'Cannibal drug' Krokodil epidemic grips Colombia as junkies snap up Russian fix for just £1 a time… including the syringe

For that astonishingly small price the unscrupulous dealers even throw in the syringe, according to reports.

Krokodil is a homemade hallucinogenic opiate that is up to 10 times the strength of heroin, and far cheaper.

It gains its name from the Russian word for crocodile because of the way it rots the skin and turns it scaly.

The deadly drug originated in Russia where it has wreaked havoc among the country's poor.

But now the intravenous drug, which leaves users looking like the walking dead, has begun to ravage the streets of Pablo Escobar’s old stomping ground of Medellin.
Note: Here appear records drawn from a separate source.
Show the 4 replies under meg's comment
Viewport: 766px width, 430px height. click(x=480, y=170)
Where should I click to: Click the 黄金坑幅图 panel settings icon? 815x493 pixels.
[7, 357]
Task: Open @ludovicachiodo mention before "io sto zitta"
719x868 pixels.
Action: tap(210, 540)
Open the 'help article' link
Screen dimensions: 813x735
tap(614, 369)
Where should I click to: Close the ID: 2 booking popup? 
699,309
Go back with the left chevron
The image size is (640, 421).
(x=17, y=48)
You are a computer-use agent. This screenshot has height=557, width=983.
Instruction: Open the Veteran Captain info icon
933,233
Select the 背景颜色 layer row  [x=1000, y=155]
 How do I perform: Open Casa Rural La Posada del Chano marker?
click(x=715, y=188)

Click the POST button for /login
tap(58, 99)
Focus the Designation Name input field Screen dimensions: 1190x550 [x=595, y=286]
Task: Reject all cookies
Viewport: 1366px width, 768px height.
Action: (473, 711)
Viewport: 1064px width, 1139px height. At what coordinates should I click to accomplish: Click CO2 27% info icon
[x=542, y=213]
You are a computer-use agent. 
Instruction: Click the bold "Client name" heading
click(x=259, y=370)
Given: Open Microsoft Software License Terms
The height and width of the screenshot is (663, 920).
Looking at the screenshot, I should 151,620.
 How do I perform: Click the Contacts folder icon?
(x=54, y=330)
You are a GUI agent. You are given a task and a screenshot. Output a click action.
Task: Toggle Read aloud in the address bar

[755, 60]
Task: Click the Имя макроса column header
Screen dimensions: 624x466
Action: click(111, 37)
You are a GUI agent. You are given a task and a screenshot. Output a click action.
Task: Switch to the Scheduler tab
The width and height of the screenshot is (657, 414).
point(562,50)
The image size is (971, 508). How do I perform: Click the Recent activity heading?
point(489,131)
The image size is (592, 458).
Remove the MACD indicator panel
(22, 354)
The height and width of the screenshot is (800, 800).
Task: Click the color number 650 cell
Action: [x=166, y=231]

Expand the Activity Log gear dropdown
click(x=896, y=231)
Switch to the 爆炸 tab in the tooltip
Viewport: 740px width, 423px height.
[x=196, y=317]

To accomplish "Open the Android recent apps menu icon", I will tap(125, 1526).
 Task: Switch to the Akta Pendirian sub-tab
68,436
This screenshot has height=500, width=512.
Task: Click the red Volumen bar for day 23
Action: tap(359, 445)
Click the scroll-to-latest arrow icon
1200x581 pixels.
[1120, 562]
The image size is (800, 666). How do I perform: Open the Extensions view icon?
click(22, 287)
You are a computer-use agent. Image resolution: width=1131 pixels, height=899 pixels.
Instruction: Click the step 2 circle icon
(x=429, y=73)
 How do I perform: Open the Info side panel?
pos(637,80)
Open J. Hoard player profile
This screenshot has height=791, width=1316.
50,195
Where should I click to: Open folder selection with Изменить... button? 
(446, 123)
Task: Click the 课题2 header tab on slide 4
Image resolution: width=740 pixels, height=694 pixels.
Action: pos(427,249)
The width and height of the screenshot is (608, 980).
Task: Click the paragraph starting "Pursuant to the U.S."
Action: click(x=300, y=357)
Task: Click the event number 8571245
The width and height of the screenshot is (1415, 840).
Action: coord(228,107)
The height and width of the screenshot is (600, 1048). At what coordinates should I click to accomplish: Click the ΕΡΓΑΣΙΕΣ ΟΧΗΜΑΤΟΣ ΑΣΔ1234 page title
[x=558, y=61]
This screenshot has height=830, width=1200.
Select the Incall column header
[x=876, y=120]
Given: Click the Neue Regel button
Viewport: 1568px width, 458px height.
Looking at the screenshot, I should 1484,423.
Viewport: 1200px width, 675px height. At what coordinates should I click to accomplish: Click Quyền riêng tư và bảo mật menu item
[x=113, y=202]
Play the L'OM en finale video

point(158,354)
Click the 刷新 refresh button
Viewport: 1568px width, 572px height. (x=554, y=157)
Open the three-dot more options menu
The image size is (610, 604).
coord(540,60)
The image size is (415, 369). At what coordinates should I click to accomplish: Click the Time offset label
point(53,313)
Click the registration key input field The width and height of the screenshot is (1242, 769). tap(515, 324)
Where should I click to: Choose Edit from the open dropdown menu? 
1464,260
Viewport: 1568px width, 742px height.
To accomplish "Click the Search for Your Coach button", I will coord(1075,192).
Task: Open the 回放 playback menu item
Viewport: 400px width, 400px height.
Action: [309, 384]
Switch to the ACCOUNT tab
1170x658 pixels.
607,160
Investigations conducted by the Urban Conflict Consulting Centre warn that the drug is being marketed in children and young people in the streets of the historic city.

The drug has been dubbed "la heroína de los pobres" or “the heroin of the poor” in the South American nation, which has a long and bloody history when it comes to drugs.

The Ministry of Justice and Law claimed authorities still have no evidence that it is being produced and consumed in the country because it hasn't been found in any of the laboratories that have been seized.

But they have begun analysing samples to establish if it is really being distributed in Medellín.

The smack substitute spread like wildfire through Russia and reached its deadly peak in 2013.

It turns a user's skin green and scaly around the area where they inject it as blood vessels burst and the skin rots away.

Sergey Agalakov, narcotics expert and psychologist, said at the time: "A person becomes a zombie with their body rotting, the rancid smell of which is detected a few steps away."

With codeine as an active ingredient addicts cook it up with paint thinner, hydrochloric acid and red phosphorous scraped from the striking pads of matchboxes.

The resulting caramel-coloured toxic gunge is then injected into their veins – with hideous results.

Medically named desomorphine, its use exploded in Russia because it can be made using over-the-counter painkillers.